Exercise goal – Please repeat exactly the lines from the one containing "The image size is (1542, 867)." through the last line of the records below, leaving out any pictures.
= Beginning of Section =
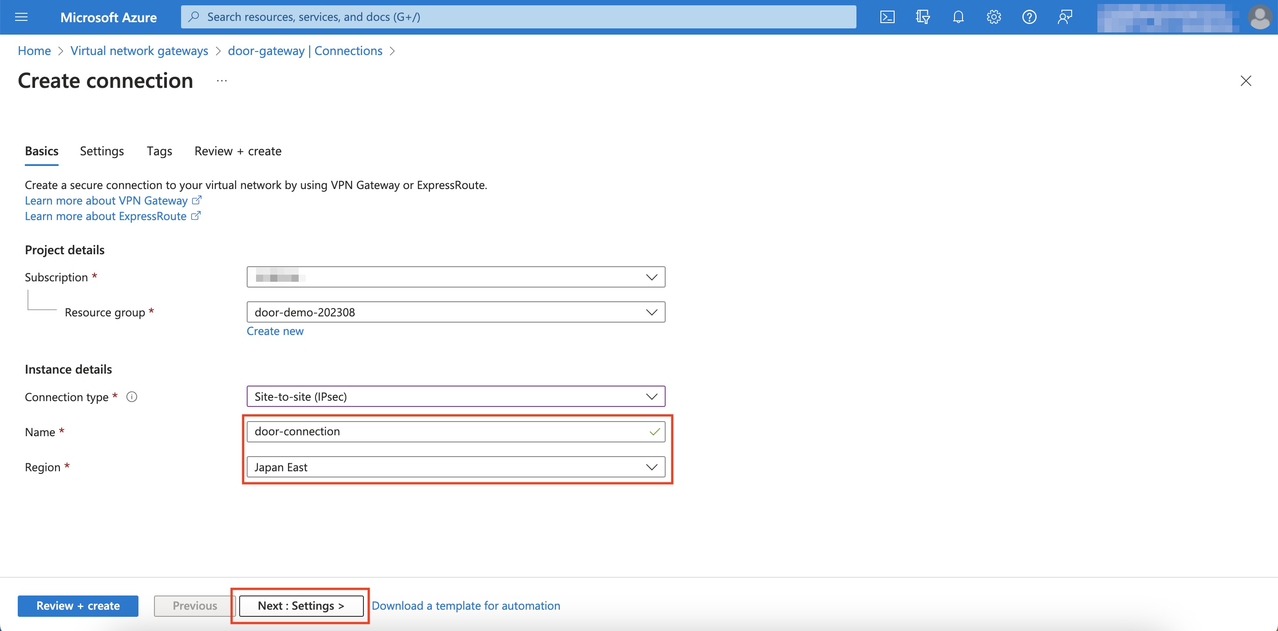Open the portal Settings gear
This screenshot has width=1278, height=631.
(993, 16)
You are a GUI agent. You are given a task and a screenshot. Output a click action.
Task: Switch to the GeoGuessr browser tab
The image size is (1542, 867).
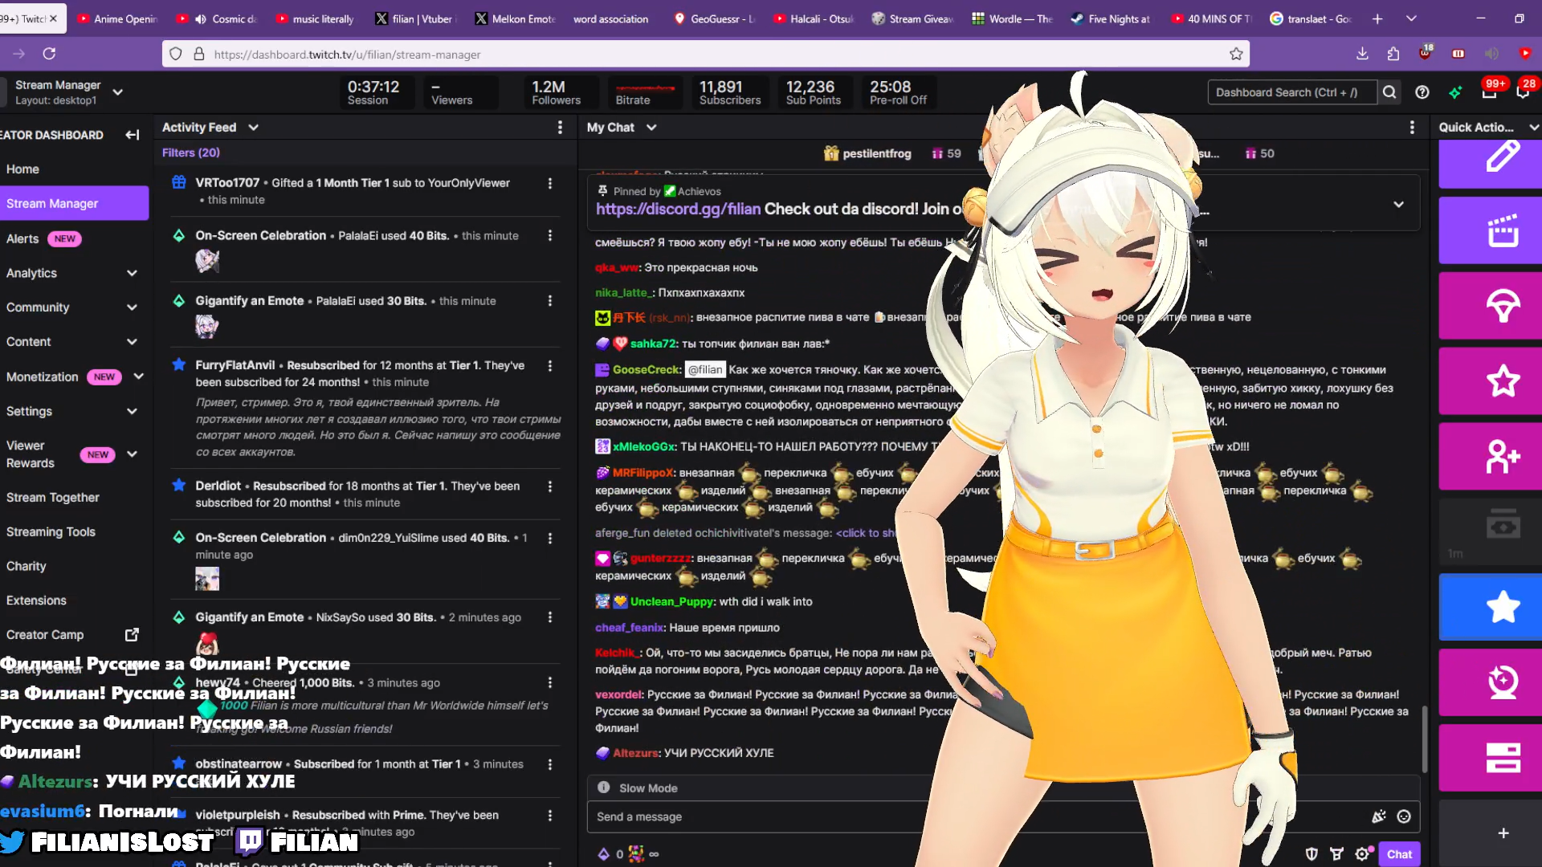coord(715,18)
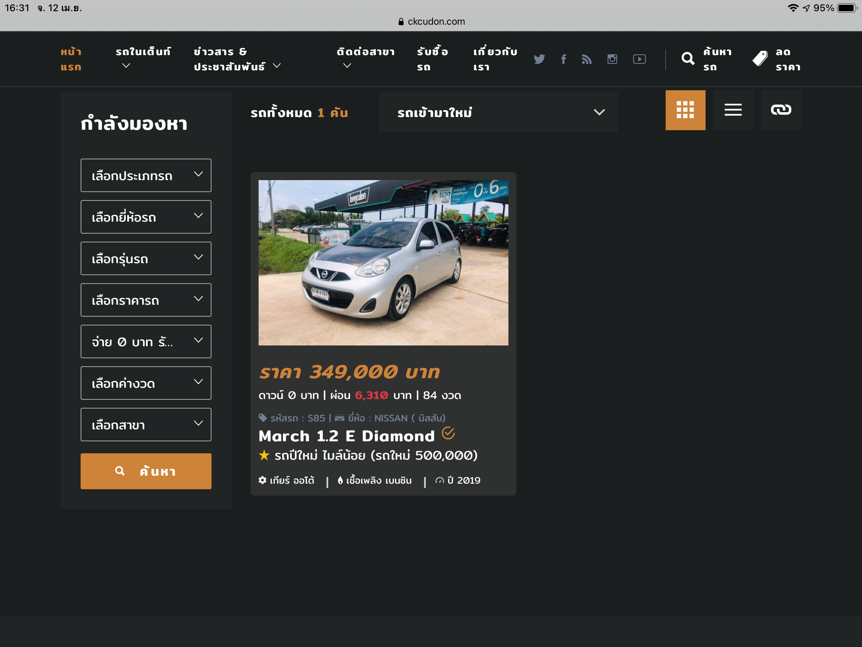Switch to grid view layout
Screen dimensions: 862x647
point(685,110)
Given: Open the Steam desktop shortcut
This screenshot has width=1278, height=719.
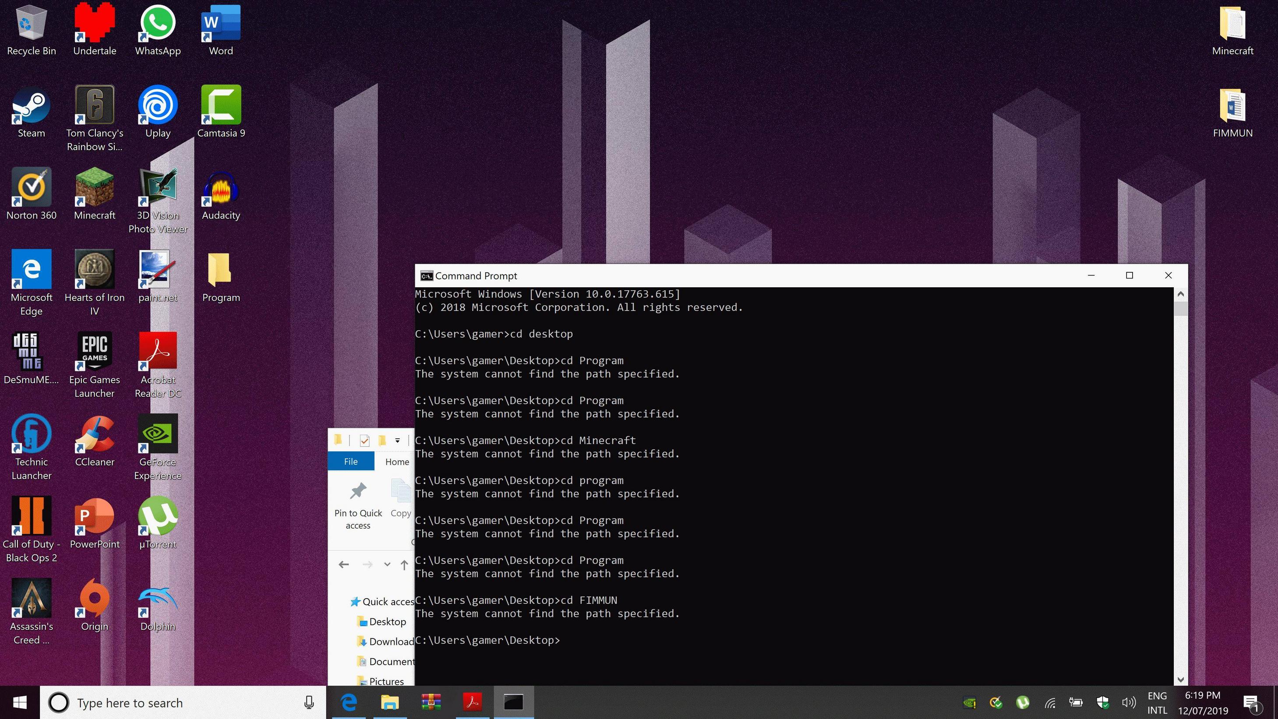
= End of Section =
Result –
The image size is (1542, 867).
coord(715,18)
Switch to grid view layout
Screen dimensions: 862x647
point(685,110)
Given: Open the Steam desktop shortcut
This screenshot has width=1278, height=719.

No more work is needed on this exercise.